Exercise inputs -
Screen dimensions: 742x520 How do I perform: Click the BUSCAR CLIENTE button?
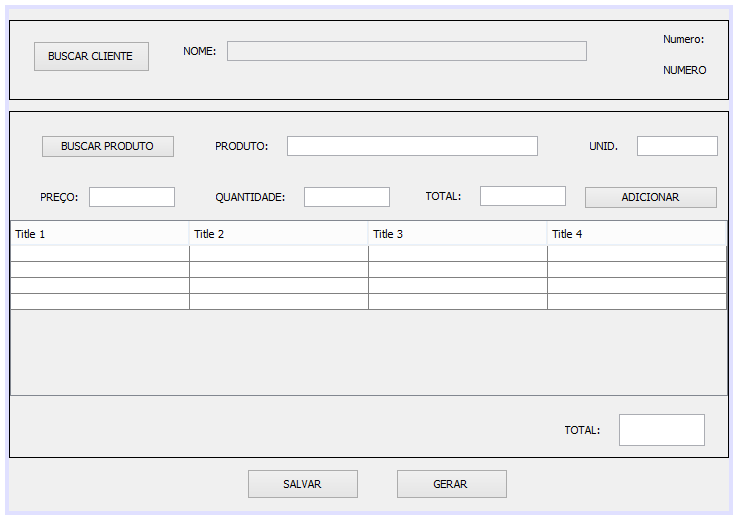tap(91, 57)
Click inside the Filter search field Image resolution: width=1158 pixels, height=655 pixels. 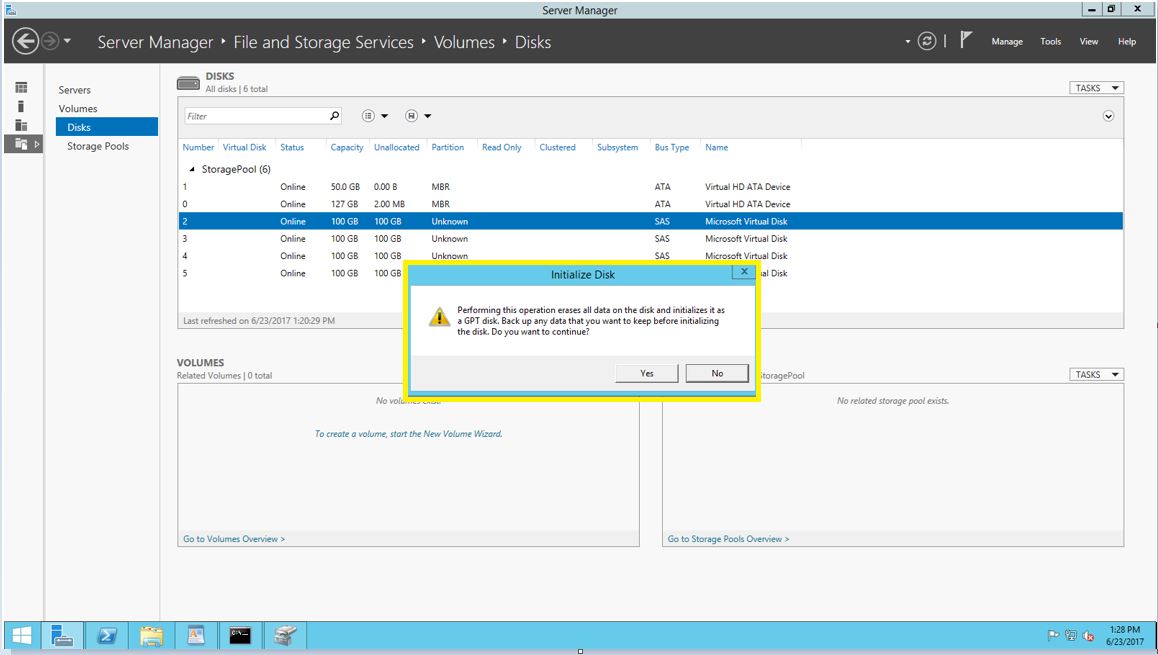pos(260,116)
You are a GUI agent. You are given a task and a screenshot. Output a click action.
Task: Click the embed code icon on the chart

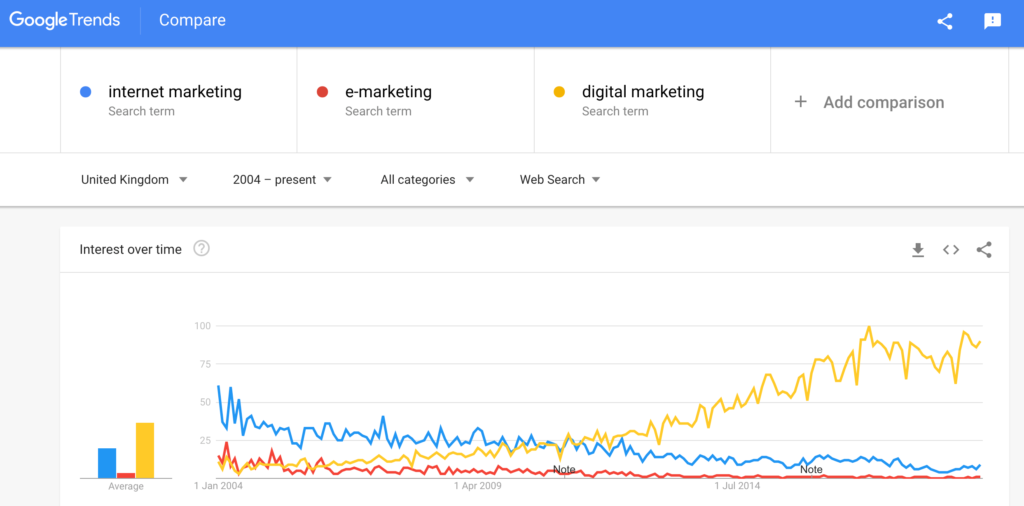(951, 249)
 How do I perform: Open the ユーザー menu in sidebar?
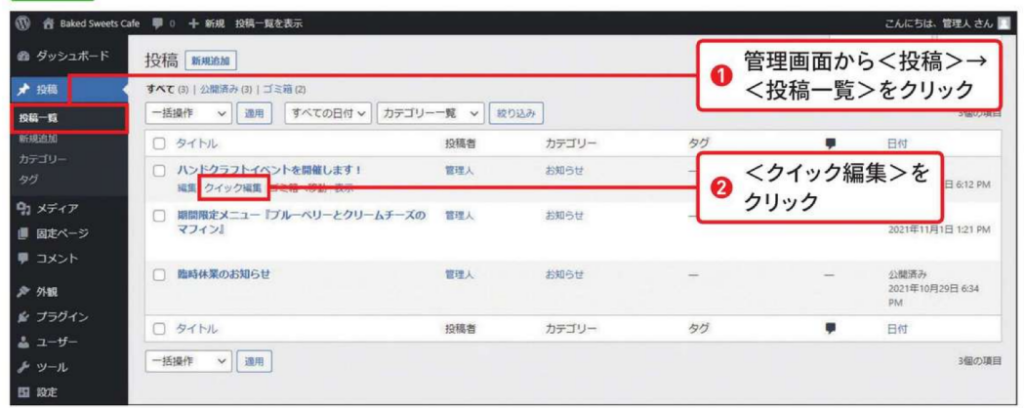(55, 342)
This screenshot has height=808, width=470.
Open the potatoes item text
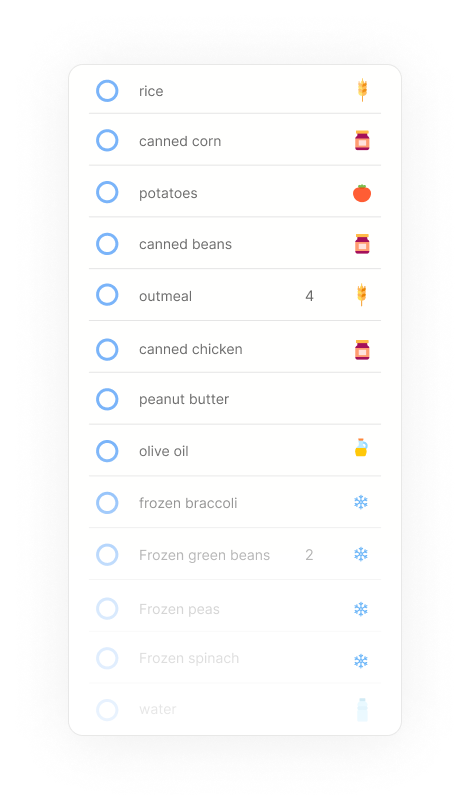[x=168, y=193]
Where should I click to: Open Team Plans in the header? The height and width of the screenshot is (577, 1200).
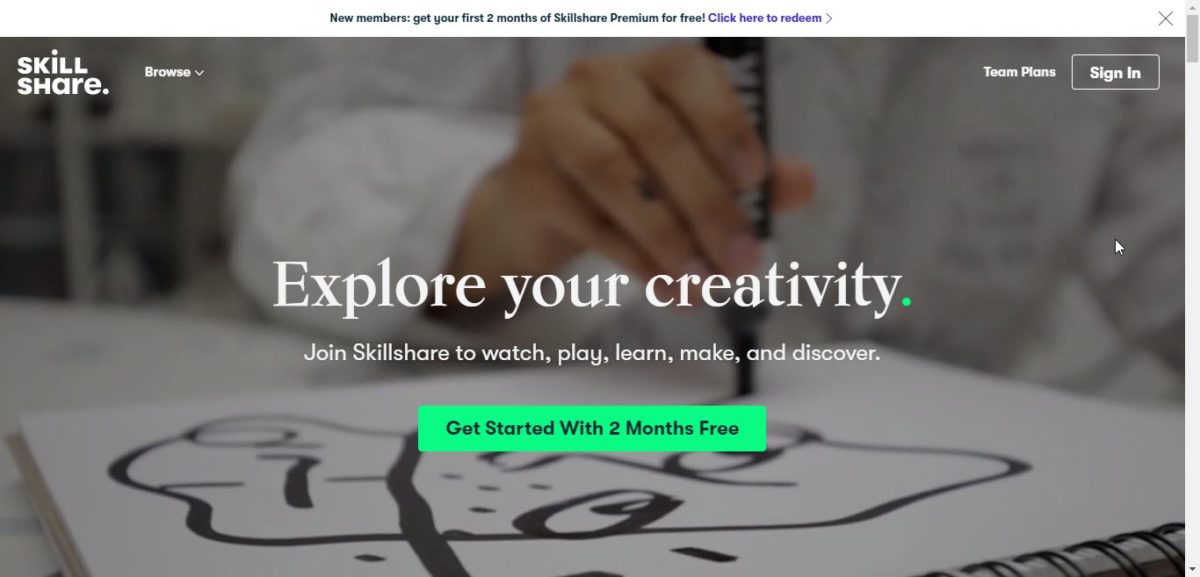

Task objective - Work through the entries above line by line, counting each one that includes the word "screenshot", and give the final number only.

Result - 3